Keputusan pada siapa suara diberikan, sebagian masyarakat
yang memiliki pengetahuan lebih baik perlu merenung, menimbang, meneliti
fakta-fakta, menganalis. Rakyat yang belum dan tidak memiliki kemewahan berupa
pendidikan formal, membaca koran, buku, atau akses informasi yang berimbang
minimalnya bisa menyaksikan acara televisi yang harusnya fair dan berimbang. Peran media harusnya menyajikan kebenaran
informasi, yang membantu mengedukasi warga melalui figur-figur yang layak untuk
dimintai pendapat atau pernyataan, menggali fakta-fakta yang lebih mendalam.

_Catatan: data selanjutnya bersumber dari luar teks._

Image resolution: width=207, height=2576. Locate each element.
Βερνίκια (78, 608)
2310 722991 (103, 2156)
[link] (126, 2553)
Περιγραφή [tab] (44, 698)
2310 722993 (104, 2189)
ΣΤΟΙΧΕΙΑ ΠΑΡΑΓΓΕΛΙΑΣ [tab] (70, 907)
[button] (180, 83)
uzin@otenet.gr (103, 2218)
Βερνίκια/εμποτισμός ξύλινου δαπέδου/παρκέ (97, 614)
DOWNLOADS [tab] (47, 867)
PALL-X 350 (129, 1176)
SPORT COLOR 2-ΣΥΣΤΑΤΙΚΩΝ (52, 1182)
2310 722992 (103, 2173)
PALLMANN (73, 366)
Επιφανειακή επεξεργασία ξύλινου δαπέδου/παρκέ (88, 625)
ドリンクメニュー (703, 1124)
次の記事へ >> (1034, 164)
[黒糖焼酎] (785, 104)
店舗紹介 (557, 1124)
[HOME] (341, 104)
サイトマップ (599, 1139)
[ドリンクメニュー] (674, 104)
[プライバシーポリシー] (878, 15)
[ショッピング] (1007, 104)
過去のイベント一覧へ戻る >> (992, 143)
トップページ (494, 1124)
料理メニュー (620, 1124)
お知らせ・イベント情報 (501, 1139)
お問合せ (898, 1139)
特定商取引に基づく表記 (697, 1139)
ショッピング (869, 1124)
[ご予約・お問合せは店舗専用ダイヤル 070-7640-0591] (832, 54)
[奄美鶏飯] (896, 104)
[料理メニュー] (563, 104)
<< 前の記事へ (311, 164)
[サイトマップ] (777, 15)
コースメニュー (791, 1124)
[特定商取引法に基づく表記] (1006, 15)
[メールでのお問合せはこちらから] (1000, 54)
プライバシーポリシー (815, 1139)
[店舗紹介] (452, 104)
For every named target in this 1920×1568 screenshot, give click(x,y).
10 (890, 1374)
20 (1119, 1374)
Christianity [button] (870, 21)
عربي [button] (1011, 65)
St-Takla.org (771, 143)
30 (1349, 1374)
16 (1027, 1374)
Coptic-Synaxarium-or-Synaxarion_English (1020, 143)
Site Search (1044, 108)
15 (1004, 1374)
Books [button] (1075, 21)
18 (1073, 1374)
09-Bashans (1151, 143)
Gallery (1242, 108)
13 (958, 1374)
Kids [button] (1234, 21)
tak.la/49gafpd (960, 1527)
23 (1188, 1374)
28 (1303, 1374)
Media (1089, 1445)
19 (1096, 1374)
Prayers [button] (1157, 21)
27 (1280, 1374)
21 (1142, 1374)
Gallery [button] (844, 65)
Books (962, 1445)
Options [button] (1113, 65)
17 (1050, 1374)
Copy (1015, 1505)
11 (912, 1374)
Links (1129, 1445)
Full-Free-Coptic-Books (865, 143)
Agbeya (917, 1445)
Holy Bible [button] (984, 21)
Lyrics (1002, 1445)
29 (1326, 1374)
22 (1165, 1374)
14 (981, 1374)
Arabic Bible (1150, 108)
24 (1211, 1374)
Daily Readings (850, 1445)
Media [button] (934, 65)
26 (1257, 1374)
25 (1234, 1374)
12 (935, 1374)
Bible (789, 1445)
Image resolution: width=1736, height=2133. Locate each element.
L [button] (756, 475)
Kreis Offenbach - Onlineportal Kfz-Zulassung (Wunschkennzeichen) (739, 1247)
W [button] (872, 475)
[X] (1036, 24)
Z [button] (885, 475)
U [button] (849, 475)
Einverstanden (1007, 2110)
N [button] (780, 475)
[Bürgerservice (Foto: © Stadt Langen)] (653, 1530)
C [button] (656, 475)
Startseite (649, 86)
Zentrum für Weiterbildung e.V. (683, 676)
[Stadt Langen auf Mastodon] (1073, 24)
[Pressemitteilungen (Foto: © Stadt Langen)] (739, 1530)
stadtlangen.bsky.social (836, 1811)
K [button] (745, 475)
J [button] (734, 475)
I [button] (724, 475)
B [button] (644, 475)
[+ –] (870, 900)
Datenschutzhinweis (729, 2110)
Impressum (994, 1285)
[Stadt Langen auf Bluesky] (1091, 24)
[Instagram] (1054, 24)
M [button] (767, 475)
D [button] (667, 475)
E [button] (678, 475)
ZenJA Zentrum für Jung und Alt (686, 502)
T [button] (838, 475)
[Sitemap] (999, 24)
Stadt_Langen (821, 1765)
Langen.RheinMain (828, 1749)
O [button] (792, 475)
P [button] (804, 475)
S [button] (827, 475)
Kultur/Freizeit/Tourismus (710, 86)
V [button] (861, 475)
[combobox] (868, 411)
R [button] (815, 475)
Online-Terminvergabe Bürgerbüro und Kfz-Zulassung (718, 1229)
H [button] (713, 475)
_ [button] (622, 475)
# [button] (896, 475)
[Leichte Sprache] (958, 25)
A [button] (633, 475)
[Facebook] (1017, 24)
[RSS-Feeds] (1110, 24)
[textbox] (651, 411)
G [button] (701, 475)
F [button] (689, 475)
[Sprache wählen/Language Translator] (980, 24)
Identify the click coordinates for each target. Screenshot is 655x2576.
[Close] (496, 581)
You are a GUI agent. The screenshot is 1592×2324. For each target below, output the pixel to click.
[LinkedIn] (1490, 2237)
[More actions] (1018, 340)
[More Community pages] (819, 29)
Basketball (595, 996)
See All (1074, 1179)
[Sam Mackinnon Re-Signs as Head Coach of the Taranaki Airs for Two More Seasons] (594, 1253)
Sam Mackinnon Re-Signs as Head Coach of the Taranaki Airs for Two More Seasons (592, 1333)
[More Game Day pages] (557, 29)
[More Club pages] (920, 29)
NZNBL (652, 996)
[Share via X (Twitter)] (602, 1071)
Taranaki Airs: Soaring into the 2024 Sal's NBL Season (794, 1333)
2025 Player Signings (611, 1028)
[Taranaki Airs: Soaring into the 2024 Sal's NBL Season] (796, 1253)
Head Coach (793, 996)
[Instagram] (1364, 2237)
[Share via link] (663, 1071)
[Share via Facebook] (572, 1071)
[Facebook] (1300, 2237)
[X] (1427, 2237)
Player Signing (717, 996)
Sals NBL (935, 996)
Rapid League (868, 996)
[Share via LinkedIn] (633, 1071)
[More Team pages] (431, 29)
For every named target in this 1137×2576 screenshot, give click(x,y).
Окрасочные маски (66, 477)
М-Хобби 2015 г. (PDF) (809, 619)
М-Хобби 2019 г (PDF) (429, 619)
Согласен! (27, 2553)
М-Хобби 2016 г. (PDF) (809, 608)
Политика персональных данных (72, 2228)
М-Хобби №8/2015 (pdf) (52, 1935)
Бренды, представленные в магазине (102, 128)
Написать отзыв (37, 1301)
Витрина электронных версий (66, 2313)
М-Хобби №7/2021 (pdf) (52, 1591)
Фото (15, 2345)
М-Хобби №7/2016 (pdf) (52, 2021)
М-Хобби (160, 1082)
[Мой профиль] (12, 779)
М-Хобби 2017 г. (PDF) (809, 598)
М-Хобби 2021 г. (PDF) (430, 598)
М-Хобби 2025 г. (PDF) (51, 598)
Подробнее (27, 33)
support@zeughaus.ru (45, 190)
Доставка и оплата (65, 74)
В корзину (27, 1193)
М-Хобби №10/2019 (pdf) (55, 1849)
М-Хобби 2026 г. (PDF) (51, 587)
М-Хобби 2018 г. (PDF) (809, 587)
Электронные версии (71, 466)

Hak demokrasi menentukan pemimpin bangsa yang hanya terjadi lima tahun sekali, tidak bisa dibuat sekedarnya. Jika seseorang perlu upaya keras dan cermat menentukan karir atau perjuangan keluarga, maka kita juga harus mau menaruh perhatian dan kepedulian yang sungguh-sungguh untuk menentukan suara kita dalam memilih pemimpin negeri ini. Negeri yang wajib memenuhi janji terhadap hak-hak konstitusi rakyatnya, janji yang telah lama diikrarkan dan telah lama dilanggar. Hingga rakyat jauh dari kemakmuran, kesejahteraan, keadilan, pendidikan yang layak, serta jaminan kesehatan. Itulah Hak Asasi Manusia yang mendasar yang mula-mula harus dipenuhi, selain rasa aman, keadilan dan kebebasan berkeyakinan.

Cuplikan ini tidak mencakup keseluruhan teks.